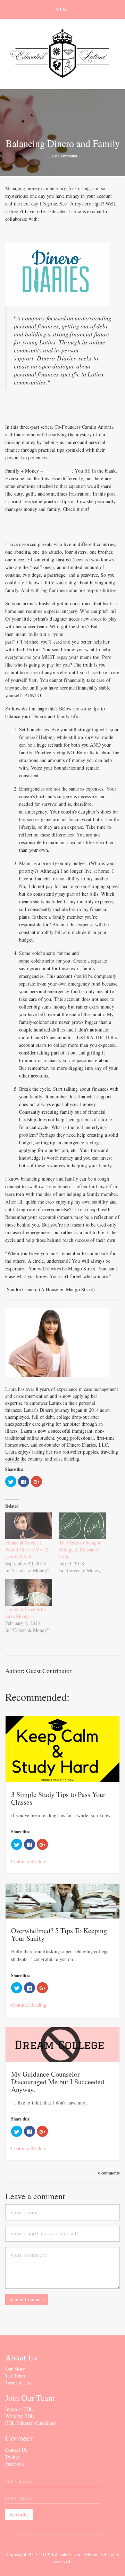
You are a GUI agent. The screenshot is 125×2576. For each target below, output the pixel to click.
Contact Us (16, 2449)
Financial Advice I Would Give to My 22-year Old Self (27, 1549)
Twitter (12, 2456)
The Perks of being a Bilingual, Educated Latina (79, 1549)
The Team (15, 2375)
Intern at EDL (19, 2409)
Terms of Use (18, 2382)
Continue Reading (28, 1861)
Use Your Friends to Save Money (25, 1612)
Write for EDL (19, 2416)
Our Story (15, 2368)
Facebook (14, 2463)
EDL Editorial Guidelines (30, 2423)
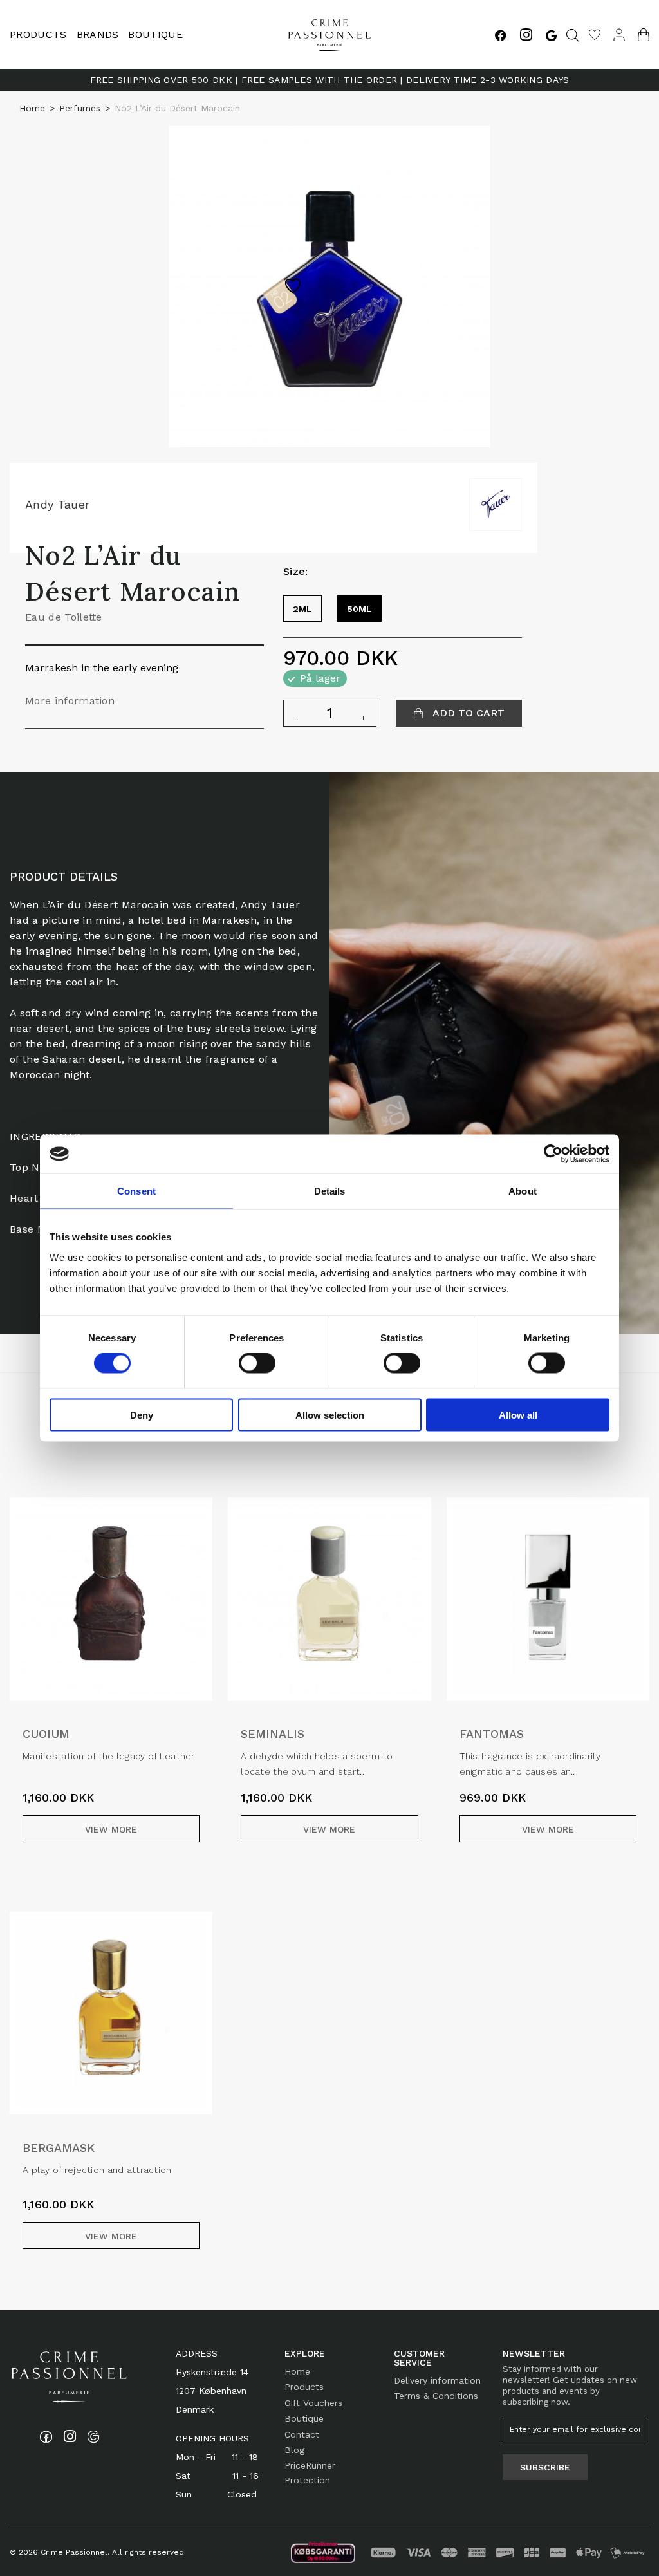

> **Work instructions**:
Restate the entire listing word for word, excluding pictures.

> **Exercise answer**:
You are a GUI agent. The screenshot is 125×2576. For each target below, output the pixel to click.
Contact Us (16, 2449)
Financial Advice I Would Give to My 22-year Old Self (27, 1549)
Twitter (12, 2456)
The Perks of being a Bilingual, Educated Latina (79, 1549)
The Team (15, 2375)
Intern at EDL (19, 2409)
Terms of Use (18, 2382)
Continue Reading (28, 1861)
Use Your Friends to Save Money (25, 1612)
Write for EDL (19, 2416)
Our Story (15, 2368)
Facebook (14, 2463)
EDL Editorial Guidelines (30, 2423)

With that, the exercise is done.